--- PROBLEM ---
Output the records from the start through the line holding "click(13, 44)", inclusive, as a two-column CSV with the columns instruction and action. Give one row per request, with its text and its answer each in a single quoted field and line breaks replaced by spaces.

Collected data
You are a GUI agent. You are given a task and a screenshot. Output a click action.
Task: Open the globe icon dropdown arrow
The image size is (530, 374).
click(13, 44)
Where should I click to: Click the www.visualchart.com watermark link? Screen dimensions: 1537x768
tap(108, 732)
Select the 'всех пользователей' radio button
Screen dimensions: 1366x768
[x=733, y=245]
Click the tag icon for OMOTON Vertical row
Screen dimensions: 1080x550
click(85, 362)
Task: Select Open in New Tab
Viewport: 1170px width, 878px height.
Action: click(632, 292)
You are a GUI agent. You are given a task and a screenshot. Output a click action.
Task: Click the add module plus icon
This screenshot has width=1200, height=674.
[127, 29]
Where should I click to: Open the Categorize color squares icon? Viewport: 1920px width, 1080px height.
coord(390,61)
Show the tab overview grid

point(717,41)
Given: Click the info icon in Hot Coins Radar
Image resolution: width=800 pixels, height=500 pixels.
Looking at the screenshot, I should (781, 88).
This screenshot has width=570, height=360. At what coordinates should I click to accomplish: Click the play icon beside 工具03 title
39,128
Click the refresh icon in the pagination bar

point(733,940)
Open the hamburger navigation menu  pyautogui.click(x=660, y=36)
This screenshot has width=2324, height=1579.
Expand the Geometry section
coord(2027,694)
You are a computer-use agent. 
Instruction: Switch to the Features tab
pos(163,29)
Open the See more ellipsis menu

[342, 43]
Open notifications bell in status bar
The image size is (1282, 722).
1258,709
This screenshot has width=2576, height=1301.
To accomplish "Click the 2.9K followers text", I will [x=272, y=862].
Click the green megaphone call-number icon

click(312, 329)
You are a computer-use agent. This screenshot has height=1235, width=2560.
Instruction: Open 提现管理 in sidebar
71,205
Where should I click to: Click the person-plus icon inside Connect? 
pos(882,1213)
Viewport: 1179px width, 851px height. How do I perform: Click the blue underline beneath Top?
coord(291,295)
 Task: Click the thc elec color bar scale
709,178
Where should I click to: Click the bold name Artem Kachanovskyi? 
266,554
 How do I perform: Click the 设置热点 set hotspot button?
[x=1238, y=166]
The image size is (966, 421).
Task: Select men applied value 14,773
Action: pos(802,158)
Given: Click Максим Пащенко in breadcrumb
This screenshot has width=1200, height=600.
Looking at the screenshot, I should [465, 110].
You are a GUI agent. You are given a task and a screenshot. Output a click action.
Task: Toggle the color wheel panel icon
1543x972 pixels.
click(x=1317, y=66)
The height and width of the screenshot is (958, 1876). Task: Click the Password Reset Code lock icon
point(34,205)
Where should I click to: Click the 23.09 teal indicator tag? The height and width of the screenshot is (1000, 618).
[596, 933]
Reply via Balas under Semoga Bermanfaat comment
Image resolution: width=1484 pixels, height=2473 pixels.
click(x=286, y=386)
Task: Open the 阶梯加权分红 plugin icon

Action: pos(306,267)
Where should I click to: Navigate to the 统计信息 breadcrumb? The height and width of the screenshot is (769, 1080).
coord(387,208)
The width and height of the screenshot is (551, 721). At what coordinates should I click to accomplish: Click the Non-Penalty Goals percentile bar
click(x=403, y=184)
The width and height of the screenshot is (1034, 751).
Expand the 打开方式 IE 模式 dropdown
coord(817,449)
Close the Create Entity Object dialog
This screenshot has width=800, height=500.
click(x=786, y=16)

--- WRITTEN ANSWER ---
instruction,action
"You are a GUI agent. You are given a task and a screenshot. Output a click action. Task: Open the globe icon dropdown arrow The image size is (530, 374).","click(13, 44)"